A bad Peek, which wasn’t very good in Limited in the first place. Although you might get some use out of this if you have Persecute, Remove Soul or something like that in your hand, you really don’t want to be spending a card on this.
Shifting Sky (r)
This card is, on the surface, pretty useless unless your opponent’s deck is something like seventeen Swamp, seventeen Severed Legion, six Gluttonous Zombie. It does combo pretty nicely with Circles of Protection, but unfortunately you’re unlikely to get more than one of these, so filling your deck with this and two or three Circles of Protection is likely to backfire more often than not. Still, if your draft has gone absolutely terribly and you have no hope of winning otherwise, then it might be worth a go.
Merchant Scroll (u)
Once I drafted a deck with Unsummon, Boomerang, Evacuation, Remove Soul, and Mana Leak and I put this in as a Tutor effect. I still boarded it out after every game because a bit of tutoring is just not worth making the instant cost an extra two mana, and even if it were, then this card would only work as an Instant or else your opponent can see whatever you are fetching and play around it. I think we should leave this one to the Type 1 players.
Zur’s Weirding (r)
The first time I saw this card it looked great. The second time I read it properly and saw that it affected both players, and I liked it a lot less. This is a good card to drop when you have a fast clock on your opponent, but this is way too narrow an application to waste a card on. I’m sure Johnnies everywhere are loving this card in Constructed so feel free to draft it late and sell it to them.

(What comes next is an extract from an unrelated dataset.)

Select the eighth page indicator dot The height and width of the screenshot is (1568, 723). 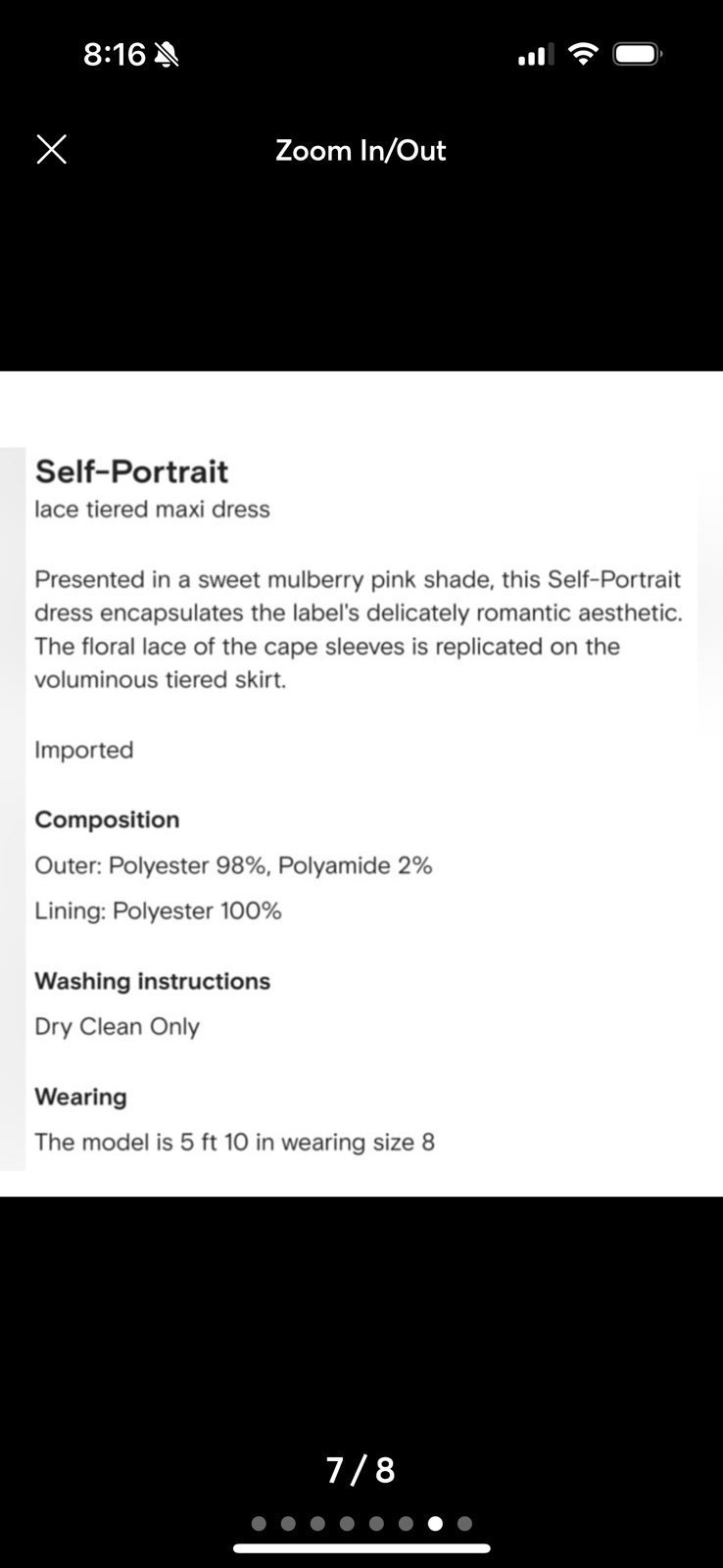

[No, it’s still only good in Constructed when you have Magic Online bugs around allowing you to draw all the cards your opponent would draw. – Knut]
Flash Counter (c)
Remove Soul is good because it will counter about two thirds of your opponent’s spells. Flash Counter will counter, on average, two or three. You don’t know when and if those two or three will be played or if they are worth countering, so there is no way this should ever make a maindeck as you won’t want to hold the mana open. I don’t even think I would bring this out of the sideboard unless my opponent showed an Inferno or something.
Sneaky Homunculus (c)
Even if this were unblockable, it still wouldn’t be good. As it is there are any number of good common creatures that can block it and live to tell the tale; Master Decoy, Samite Healer, Drudge Skeletons, Angelic Page, Canopy Spider, etc. The only reason it doesn’t come in lower is that it is a warm body and sometimes that’s all you need. And please, if I see one more player play this on turn 2 and then pumping it up with Unholy Strength thinking this is a good combo I’m going to go off!
Sage of Lat-Nam (r)
Allows all your artifacts in play to cycle away for two mana. I don’t remember ever sitting in a game and thinking,”Gee, I wish I could cycle this artifact away for two mana.” In fact I don’t remember too many times when I have had artifacts in play. When you bear in mind you would have to use this ability twice before it generated any kind of advantage you will realize how close this is to being a vanilla 1/2 for two mana.
Fugitive Wizard (c)
A great creature because it teaches new players that Blue has terrible creatures.
Balance Of Power (r)
I seem to open this card more often than anything else, and I normally get to see it again on my ninth pick. This is just awful card drawing, as it is impossible to determine how quickly your opponent will empty their hand. And costed at five mana just makes it worse, as both players will have pretty empty hands by then.
If a card can be referred to as”much worse than Spy Network,” then you must indeed be looking at a real pile. However that’s the way of it in 8th Edition, where a designer somewhere must have had great fun seeing how bad he could make certain Blue cards. This is pure card disadvantage in an efficient package.